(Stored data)

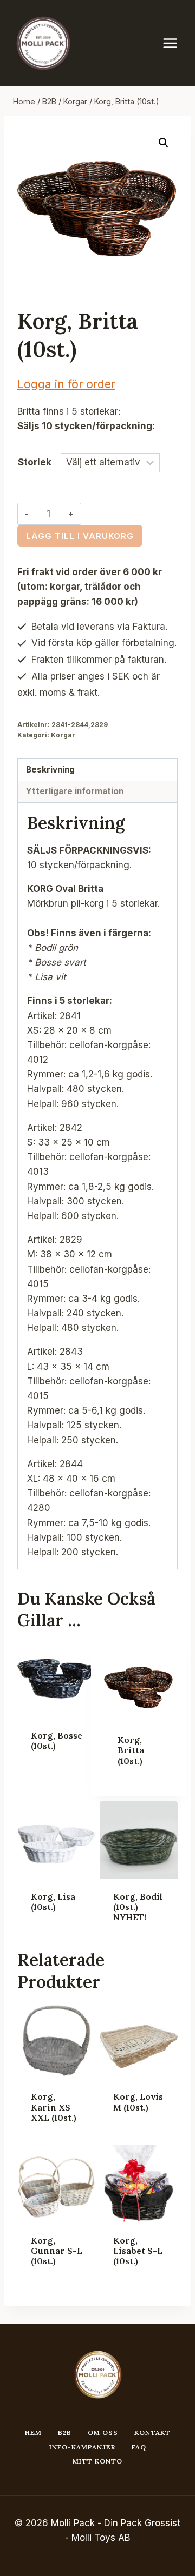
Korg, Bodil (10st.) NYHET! (137, 1906)
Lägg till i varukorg (80, 536)
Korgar (63, 735)
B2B (65, 2432)
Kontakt (152, 2432)
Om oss (103, 2432)
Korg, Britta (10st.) (131, 1750)
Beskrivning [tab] (50, 769)
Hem (33, 2432)
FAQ (139, 2447)
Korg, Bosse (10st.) (56, 1740)
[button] (163, 142)
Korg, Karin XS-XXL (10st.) (53, 2106)
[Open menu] (175, 43)
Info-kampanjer (82, 2447)
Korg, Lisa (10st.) (53, 1901)
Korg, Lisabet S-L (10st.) (137, 2250)
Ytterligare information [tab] (74, 791)
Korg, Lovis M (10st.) (138, 2101)
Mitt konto (97, 2461)
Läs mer (48, 1778)
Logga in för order (66, 384)
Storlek (34, 462)
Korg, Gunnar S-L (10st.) (56, 2250)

#### [What you need to do]
Each line above should be set down exactly as written, with pictures excluded.

#### [Output for this exercise]
Korg, Bodil (10st.) NYHET! (137, 1906)
Lägg till i varukorg (80, 536)
Korgar (63, 735)
B2B (65, 2432)
Kontakt (152, 2432)
Om oss (103, 2432)
Korg, Britta (10st.) (131, 1750)
Beskrivning [tab] (50, 769)
Hem (33, 2432)
FAQ (139, 2447)
Korg, Bosse (10st.) (56, 1740)
[button] (163, 142)
Korg, Karin XS-XXL (10st.) (53, 2106)
[Open menu] (175, 43)
Info-kampanjer (82, 2447)
Korg, Lisa (10st.) (53, 1901)
Korg, Lisabet S-L (10st.) (137, 2250)
Ytterligare information [tab] (74, 791)
Korg, Lovis M (10st.) (138, 2101)
Mitt konto (97, 2461)
Läs mer (48, 1778)
Logga in för order (66, 384)
Storlek (34, 462)
Korg, Gunnar S-L (10st.) (56, 2250)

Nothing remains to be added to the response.